Trade and Geo-economic Realignment is Elevating the Strategic Relevance of African Minerals

Global mineral supply chains are under growing strain from trade tensions, export controls, industrial policy shifts, and concerted efforts to reduce concentration risk. Africa’s scale of mineral endowment and its broadly non-aligned positioning constitute genuine strategic advantages—but only if applied selectively and pragmatically. The objective is not to insert Africa indiscriminately into global value chains, but to position it where supply chains are most concentrated and where diversification would materially enhance resilience.

This imperative is most evident in minerals where supply chains are both highly concentrated and strategically sensitive.

  • China controls roughly 90% of global manganese refining, approximately 90% of rare earth separation and refining and dominates battery-grade graphite processing.
  • Parallel concentration risks are evident in aerospace and defence supply chains—particularly for chromium, graphite, rare earths, and tungsten
  • Uranium has also re-emerged as a strategic mineral as nuclear energy regains momentum, yet fuel conversion, enrichment, and associated services remain concentrated in a limited number of countries.

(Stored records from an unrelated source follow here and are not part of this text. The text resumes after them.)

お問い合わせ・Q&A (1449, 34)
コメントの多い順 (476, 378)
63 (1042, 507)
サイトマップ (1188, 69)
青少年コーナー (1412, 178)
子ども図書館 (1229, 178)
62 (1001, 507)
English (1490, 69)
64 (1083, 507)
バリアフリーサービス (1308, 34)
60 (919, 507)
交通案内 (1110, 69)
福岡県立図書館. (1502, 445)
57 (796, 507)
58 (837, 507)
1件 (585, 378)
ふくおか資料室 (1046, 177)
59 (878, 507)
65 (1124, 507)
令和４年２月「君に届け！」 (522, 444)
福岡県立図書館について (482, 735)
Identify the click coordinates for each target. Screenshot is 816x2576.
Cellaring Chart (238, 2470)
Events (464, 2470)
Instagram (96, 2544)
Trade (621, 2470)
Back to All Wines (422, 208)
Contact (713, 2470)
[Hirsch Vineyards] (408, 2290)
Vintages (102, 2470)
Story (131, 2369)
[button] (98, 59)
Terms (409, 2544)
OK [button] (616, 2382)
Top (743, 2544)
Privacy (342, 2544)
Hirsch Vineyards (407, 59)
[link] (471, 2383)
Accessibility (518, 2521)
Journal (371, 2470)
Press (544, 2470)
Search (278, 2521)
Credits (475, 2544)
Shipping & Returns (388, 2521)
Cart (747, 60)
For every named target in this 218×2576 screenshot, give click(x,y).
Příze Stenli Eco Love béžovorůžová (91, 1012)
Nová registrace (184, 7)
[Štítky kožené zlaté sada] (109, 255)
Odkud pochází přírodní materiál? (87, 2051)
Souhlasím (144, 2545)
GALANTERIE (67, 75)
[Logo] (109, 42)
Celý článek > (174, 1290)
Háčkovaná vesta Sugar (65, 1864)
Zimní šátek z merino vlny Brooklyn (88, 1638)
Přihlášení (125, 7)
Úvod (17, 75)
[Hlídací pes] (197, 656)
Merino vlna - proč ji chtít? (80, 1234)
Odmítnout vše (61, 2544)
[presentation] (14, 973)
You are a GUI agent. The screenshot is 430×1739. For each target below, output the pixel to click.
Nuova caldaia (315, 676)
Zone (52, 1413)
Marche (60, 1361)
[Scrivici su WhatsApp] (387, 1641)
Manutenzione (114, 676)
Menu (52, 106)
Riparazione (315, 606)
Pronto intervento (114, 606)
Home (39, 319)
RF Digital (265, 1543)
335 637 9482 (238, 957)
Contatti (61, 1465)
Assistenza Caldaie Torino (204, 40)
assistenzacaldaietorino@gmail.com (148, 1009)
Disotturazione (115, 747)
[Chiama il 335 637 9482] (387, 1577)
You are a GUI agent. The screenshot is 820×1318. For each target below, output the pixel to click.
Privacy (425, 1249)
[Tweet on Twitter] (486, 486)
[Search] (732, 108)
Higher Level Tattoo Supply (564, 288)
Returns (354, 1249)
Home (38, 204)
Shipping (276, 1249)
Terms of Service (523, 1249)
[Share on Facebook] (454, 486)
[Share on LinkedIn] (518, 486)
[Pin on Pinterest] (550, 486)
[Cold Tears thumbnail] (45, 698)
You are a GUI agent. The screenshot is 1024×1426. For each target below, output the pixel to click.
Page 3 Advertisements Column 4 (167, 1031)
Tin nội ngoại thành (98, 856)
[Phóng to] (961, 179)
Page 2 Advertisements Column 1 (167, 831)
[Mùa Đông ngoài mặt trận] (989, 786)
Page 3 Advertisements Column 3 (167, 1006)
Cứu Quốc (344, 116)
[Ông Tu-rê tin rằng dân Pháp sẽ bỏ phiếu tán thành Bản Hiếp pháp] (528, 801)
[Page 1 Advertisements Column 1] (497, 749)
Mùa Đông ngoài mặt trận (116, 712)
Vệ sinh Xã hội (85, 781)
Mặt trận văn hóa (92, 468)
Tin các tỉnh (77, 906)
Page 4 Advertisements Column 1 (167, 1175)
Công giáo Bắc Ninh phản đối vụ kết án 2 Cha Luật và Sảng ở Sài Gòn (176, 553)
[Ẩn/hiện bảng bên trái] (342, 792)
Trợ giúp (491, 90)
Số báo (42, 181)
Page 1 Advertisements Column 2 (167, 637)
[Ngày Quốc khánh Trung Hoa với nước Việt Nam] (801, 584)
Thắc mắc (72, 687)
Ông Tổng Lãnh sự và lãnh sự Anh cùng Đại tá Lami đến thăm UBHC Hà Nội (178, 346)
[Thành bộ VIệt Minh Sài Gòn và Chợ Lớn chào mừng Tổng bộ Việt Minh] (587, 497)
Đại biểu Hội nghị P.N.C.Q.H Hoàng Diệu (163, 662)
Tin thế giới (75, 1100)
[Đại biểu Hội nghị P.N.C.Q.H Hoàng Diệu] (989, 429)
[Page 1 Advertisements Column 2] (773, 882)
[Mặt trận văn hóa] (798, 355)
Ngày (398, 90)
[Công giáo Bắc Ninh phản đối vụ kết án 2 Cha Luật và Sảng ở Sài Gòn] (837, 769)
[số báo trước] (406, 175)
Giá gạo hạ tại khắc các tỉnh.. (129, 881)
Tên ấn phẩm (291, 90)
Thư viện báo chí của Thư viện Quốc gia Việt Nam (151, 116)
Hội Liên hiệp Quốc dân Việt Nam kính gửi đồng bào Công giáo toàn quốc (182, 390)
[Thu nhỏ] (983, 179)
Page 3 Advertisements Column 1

Against this backdrop, Africa is already moving from latent potential to active positioning.

  • The continent’s first rare earth refinery is under construction in Angola.
  • Mozambique has emerged as a supplier to the largest natural graphite and anode-material supply chain outside China.
  • Battery-grade manganese sulphate projects are advancing in South Africa and Botswana.
  • Uranium production has restarted at key mines in Namibia (2024) and Malawi (2025), signaling renewed momentum in a sector of growing strategic relevance.

Gold Enables Reserve Accumulation While Formalising African Economies

Gold offers a uniquely pragmatic opportunity for foreign currency-constrained African economies to strengthen external buffers while accelerating economic formalisation.

Africa hosts more than US$5 trillion in gold at mine-site value, including over US$1 trillion in untapped deposits. Yet gold accounts for only about $70 billion of Africa’s external reserves (IMF est.), or roughly 15% of total FX-reserve holdings.

Unlike most minerals, gold combines deep liquidity, transparent pricing, and rapid monetisation, enabling countries to convert domestic production directly into reserves rather than relying on volatile external inflows.